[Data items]
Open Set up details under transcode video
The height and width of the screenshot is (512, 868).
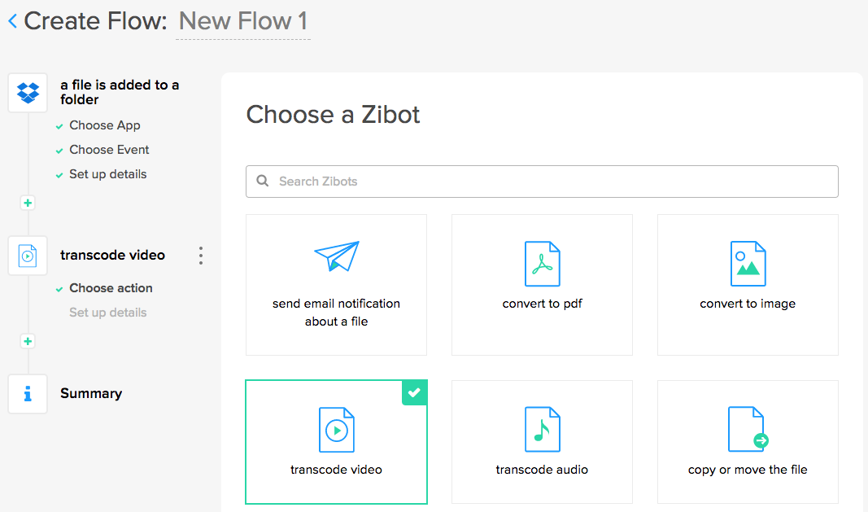pyautogui.click(x=107, y=313)
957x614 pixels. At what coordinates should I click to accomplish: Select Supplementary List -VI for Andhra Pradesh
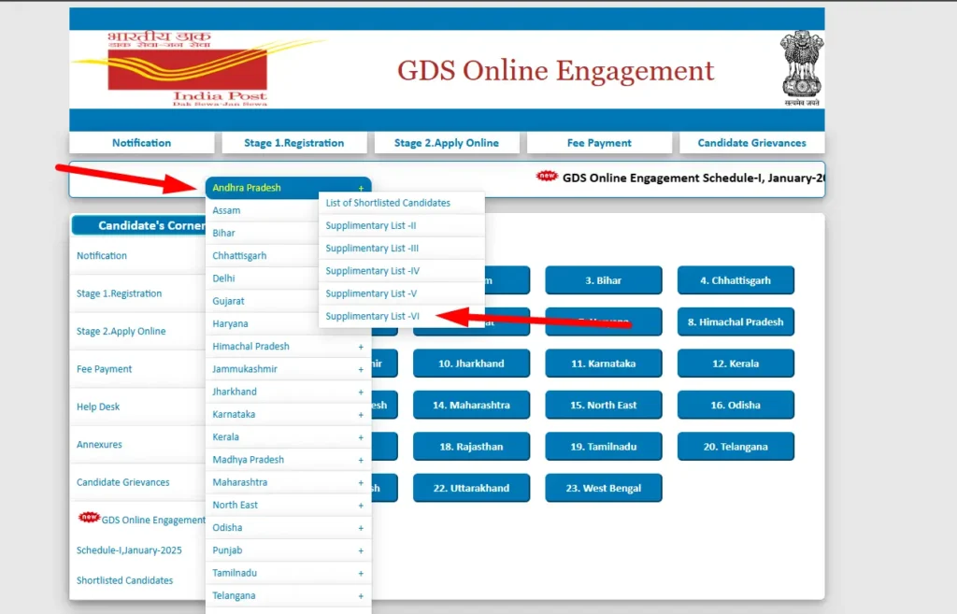pyautogui.click(x=370, y=316)
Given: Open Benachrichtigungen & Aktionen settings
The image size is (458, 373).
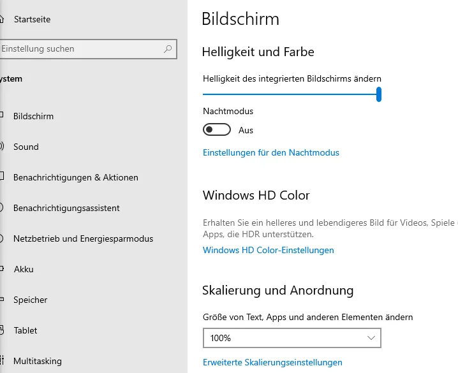Looking at the screenshot, I should point(75,177).
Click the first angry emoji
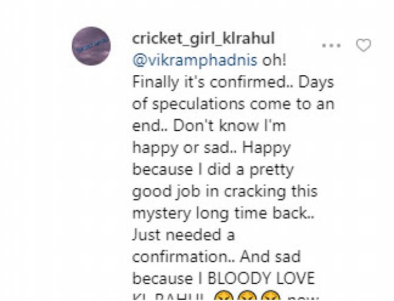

Your goal.
Copy the text of every item above word for word, leaving out the pictures.

Correct response.
Open Set up details under transcode video
The height and width of the screenshot is (512, 868).
pyautogui.click(x=107, y=313)
957x614 pixels. At what coordinates should I click to accomplish: Select Supplementary List -VI for Andhra Pradesh
pyautogui.click(x=370, y=316)
Given: Open Benachrichtigungen & Aktionen settings
The image size is (458, 373).
Looking at the screenshot, I should point(75,177).
Click the first angry emoji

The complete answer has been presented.